The Oldest College Newspaper in Pennsylvania

The Lafayette

The Oldest College Newspaper in Pennsylvania

The Lafayette

The Oldest College Newspaper in Pennsylvania

The Lafayette

Thirty plays, sixty minutes: The New York Neofuturists revel in eccentricity

Thirty+plays%2C+sixty+minutes%3A+The+New+York+Neofuturists+revel+in+eccentricity

By Mwangala Simataa ’18
Contributing Writer

You would be forgiven for thinking that a play titled “Too Much Light Makes the Baby Go Blind” was another ordinary affair with actors and actresses launching into sometimes vapid, sometimes lapidary monologues in the manner of what we are used to calling theater. But the play, or to be more precise, the collection of plays that the New York Neo-Futurists performed at the Williams Center for Arts on Wednesday was nothing close to ordinary.
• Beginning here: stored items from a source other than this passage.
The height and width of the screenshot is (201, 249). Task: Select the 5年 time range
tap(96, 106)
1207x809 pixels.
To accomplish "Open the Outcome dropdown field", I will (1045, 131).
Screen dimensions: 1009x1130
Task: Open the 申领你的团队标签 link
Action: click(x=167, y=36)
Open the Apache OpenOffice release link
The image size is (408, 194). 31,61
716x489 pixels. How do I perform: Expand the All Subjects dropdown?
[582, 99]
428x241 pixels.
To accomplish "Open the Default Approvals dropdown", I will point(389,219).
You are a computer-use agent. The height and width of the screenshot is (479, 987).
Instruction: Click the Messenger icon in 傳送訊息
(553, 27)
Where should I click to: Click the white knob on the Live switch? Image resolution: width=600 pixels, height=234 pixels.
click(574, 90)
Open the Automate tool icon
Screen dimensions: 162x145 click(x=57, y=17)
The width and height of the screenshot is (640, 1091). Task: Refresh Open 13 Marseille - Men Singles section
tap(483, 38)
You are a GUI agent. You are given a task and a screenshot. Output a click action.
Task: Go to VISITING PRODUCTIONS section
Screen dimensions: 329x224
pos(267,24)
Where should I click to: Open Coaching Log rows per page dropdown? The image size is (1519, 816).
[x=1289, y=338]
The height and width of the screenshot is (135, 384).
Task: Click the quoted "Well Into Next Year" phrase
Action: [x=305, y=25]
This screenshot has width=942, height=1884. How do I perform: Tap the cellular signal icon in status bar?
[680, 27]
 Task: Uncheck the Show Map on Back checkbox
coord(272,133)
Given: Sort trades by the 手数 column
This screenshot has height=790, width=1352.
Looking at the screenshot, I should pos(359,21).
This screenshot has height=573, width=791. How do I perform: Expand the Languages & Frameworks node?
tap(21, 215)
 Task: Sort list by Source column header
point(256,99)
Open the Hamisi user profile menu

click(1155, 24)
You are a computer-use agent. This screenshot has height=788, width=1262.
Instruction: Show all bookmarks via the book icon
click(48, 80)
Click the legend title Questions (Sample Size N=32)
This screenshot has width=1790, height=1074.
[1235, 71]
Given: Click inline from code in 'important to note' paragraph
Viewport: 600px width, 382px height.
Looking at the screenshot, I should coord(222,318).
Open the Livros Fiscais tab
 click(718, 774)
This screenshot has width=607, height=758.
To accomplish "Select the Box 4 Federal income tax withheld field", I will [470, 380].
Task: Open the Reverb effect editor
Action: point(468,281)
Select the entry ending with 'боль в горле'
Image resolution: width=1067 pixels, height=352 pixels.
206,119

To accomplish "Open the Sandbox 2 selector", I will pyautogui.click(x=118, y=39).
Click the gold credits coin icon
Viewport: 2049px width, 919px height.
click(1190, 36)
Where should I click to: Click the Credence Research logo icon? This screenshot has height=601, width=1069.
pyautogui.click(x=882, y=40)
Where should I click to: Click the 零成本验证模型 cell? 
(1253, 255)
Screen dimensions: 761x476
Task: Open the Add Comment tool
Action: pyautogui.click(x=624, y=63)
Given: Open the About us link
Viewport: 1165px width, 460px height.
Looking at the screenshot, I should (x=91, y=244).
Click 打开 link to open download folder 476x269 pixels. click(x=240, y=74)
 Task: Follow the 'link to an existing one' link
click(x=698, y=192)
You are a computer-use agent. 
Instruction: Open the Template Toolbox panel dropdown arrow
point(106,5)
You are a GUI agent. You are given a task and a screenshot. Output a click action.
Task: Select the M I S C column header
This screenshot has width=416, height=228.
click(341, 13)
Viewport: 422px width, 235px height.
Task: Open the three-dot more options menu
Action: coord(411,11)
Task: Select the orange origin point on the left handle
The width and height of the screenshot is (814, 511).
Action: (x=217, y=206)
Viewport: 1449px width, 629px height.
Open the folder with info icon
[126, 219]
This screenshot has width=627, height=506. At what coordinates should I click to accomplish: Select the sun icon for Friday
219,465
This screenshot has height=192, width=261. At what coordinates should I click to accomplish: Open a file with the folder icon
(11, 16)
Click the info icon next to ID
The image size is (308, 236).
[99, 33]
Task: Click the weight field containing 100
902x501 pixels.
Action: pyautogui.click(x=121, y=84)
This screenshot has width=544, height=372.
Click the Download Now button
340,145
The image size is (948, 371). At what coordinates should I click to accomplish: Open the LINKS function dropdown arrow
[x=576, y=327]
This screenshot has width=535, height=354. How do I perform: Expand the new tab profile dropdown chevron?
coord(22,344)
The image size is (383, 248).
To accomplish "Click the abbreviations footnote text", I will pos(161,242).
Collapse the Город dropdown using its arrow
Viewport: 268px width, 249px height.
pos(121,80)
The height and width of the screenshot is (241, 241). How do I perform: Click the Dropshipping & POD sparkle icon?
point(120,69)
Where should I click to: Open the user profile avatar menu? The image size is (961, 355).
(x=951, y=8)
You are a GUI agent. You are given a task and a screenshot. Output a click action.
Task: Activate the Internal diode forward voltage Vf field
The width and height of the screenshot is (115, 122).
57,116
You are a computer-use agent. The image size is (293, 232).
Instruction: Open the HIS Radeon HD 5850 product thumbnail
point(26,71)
Unlike a more conventional performance, this one took place in what seemed like an unorganized fashion. The members of the cast were on hand in order to hand out the list of plays to be performed and name tags with made-up names as the audience walked in. Among the names was “Trump.”

Once the audience members were seated, Rob, who seemed to be the lead member of the group, described the format of the show he and his group were going to perform. Thankfully, the stage that consisted of disparate chairs, boards, a stand and a rope, had already signaled that this show was going to be of a special kind of setting. Rob told the audience that his group was going to try to perform 30 plays in a space of 60 minutes, which some may have wondered whether the group could really put up a good play in an average of two minutes. To spice things up a bit, the audience was asked to shout the number of which play they wanted to see and Rob and his crew would try to pick out whichever number they heard. Then, the play with that number would be performed. And so the show began.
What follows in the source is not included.